Collected data entries
╭──
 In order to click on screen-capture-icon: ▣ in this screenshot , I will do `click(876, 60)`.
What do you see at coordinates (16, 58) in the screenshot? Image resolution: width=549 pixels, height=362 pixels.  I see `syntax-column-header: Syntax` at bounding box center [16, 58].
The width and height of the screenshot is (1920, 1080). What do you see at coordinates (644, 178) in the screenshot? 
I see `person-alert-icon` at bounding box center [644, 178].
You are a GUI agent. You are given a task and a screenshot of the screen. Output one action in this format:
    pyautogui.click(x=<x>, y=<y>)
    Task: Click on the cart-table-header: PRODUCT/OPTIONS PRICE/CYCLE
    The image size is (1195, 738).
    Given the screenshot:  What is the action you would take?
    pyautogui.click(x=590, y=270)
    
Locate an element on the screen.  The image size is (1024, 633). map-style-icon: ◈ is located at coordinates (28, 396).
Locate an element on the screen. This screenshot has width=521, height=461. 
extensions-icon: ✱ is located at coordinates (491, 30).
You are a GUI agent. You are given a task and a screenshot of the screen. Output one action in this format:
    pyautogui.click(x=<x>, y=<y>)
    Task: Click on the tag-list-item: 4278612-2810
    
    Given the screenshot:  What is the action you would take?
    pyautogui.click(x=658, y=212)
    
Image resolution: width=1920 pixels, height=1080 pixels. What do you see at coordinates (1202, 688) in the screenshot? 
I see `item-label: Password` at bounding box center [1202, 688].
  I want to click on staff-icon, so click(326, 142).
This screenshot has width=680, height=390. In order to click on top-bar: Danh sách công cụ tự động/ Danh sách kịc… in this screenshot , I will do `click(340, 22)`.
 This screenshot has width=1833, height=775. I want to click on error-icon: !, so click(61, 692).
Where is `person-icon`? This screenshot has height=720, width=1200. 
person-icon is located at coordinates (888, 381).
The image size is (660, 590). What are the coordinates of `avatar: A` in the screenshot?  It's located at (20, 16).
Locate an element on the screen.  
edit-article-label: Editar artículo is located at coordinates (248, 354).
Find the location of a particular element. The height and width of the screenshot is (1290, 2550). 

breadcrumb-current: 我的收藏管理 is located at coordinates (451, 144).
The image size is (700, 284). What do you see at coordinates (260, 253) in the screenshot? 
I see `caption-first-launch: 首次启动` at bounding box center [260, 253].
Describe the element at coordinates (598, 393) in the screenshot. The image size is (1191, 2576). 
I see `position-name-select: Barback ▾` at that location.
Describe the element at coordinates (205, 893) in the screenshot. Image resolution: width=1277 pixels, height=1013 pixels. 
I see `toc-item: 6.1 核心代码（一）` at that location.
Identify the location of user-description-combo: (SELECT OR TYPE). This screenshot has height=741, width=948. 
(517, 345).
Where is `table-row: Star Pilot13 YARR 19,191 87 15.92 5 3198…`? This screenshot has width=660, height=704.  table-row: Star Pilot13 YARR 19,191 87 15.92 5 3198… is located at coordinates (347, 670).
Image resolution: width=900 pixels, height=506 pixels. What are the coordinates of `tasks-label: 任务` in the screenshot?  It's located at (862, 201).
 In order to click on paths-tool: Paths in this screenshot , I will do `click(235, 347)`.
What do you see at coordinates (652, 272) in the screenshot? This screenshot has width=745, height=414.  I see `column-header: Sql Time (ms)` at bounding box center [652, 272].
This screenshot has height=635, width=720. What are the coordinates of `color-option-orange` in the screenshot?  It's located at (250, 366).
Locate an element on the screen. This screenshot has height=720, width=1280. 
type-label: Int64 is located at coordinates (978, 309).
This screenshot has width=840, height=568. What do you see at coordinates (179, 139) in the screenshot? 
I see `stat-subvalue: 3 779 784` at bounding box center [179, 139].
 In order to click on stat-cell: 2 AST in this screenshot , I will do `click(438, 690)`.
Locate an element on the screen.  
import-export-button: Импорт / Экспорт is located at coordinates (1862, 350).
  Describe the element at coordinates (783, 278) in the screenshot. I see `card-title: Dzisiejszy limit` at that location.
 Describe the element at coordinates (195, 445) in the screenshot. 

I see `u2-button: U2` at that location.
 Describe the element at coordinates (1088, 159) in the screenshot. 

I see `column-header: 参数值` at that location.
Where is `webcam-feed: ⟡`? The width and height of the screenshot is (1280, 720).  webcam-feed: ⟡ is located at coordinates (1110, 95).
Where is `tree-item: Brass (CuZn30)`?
╰──
» WHAT THIS TASK INVOLVES
Copy verbatim the rows above that start with the line containing "The image size is (660, 590)." and end with the line containing "Describe the element at coordinates (783, 278)", including both of those lines.

» OUTPUT OF THE TASK
The image size is (660, 590). What are the coordinates of `avatar: A` in the screenshot?  It's located at (20, 16).
Locate an element on the screen.  
edit-article-label: Editar artículo is located at coordinates (248, 354).
Find the location of a particular element. The height and width of the screenshot is (1290, 2550). 

breadcrumb-current: 我的收藏管理 is located at coordinates (451, 144).
The image size is (700, 284). What do you see at coordinates (260, 253) in the screenshot? 
I see `caption-first-launch: 首次启动` at bounding box center [260, 253].
Describe the element at coordinates (598, 393) in the screenshot. The image size is (1191, 2576). 
I see `position-name-select: Barback ▾` at that location.
Describe the element at coordinates (205, 893) in the screenshot. Image resolution: width=1277 pixels, height=1013 pixels. 
I see `toc-item: 6.1 核心代码（一）` at that location.
Identify the location of user-description-combo: (SELECT OR TYPE). This screenshot has height=741, width=948. 
(517, 345).
Where is `table-row: Star Pilot13 YARR 19,191 87 15.92 5 3198…`? This screenshot has width=660, height=704.  table-row: Star Pilot13 YARR 19,191 87 15.92 5 3198… is located at coordinates (347, 670).
Image resolution: width=900 pixels, height=506 pixels. What are the coordinates of `tasks-label: 任务` in the screenshot?  It's located at (862, 201).
 In order to click on paths-tool: Paths in this screenshot , I will do `click(235, 347)`.
What do you see at coordinates (652, 272) in the screenshot? This screenshot has width=745, height=414.  I see `column-header: Sql Time (ms)` at bounding box center [652, 272].
This screenshot has height=635, width=720. What are the coordinates of `color-option-orange` in the screenshot?  It's located at (250, 366).
Locate an element on the screen. This screenshot has height=720, width=1280. 
type-label: Int64 is located at coordinates (978, 309).
This screenshot has width=840, height=568. What do you see at coordinates (179, 139) in the screenshot? 
I see `stat-subvalue: 3 779 784` at bounding box center [179, 139].
 In order to click on stat-cell: 2 AST in this screenshot , I will do `click(438, 690)`.
Locate an element on the screen.  
import-export-button: Импорт / Экспорт is located at coordinates (1862, 350).
  Describe the element at coordinates (783, 278) in the screenshot. I see `card-title: Dzisiejszy limit` at that location.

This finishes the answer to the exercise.